Erdoğan, partisinin içinde ve etrafında oluşan gerilimi aşmak için daha önce de sıkça başvurduğu söylemlerin benzerlerini dün de kullandı: ‘Biz bir şey söyledik. Bize sadece ve sadece millet istikamet çizer. Bizim rotamızı sadece millet belirler dedik. Bir adım atarken biz sermaye medya ne der diye bakmayız. Çekinemeyiz. Aydınlar, yazarlar, içeride dışarıda lobiler nasıl tavır alacak diye istikametimizi değiştirmeyiz. Artık bu bedeli biz bu millete ödetmeyeceğiz. Hiç kimse parmağını kaldırarak bizi azarlayacak yetkiye sahip değildir. O günler geride kalmıştır.’
Aslında Başbakanın bu tartışmayı böyle bir söylemle maniple etmesi için gerekli pası Zaman Gazetesi Yazarı Mümtaz’er Türköne aynı gün (dün) çıkan yazısıyla vermişti.
Türköne, Erdoğan’ın, aslında hem kamuoyunun, hem de Arınç’ın tepkisinin ardından yurda dönüşte ortaya koyduğu, ‘Ailelerin şikâyeti üzerine bir açıklama yaptık, konuyu nereye getirdiler’ açıklamasını şu sözlerle değerlendirdi: ‘İnsan hakları konusunda sağlam bir mutabakat, ülke barışının garantisi ve sağa-sola savrulmayı engelleyecek etkili bir fren sistemi.’
Türköne’nin, bu tartışmadan AKP’yi güçlendirerek çıkarmaya yönelik can alıcı cümlesi ise yazısının sonunda: ‘Belki asıl önemlisi, askerî vesayet düzeninin sona ermiş olması toplumun bu tür kısır tartışmalarda tükenmesine fırsat bırakmıyor.’
Benzer bir değerlendirmeyi de kısa bir süre önce Yeni Şafak’ta yazmaya başlayan Markar Esayan yaptı. Esayan önceki günkü yazısında, bu tartışmanın Erdoğan’ı hedef aldığını belirterek şöyle devam ediyor: ‘Kutuplaşma baskısının, 12 Eylül referandumunda sahneden çekilen kurumsal vesayetin yerini alması istenir gibi.’

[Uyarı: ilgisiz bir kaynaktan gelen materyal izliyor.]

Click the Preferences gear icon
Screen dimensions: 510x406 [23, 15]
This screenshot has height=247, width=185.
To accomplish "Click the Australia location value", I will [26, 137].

Türköne de Esayan da, ‘askeri vesayet’ korkuluğu üzerinden siyaseti yeniden Erdoğan’ın arkasında dizayn etmeye yönelik bir dil kullanıyor.
Hayatımızın toplumsal ya da özel her alanına giren iktidar postalını, ‘haki üniformalı’ değil diye sineye çekmemizi isteyen bu zihniyet, bütün toplumsal kesimleri Erdoğan’ın siyasetinin kurşun askerine dönüştürme yönündeki gayretkeşliğini bir an olsun elden bırakmıyor.
Eğer Başbakan çıkıp, vatandaşa ‘gavat’ diyen Vali için ‘yedirmem’ diyorsa, biraz da kendisini her koşulda tek seçenek gibi sunan Türköne ve Esayan gibiler sayesinde diyebiliyor.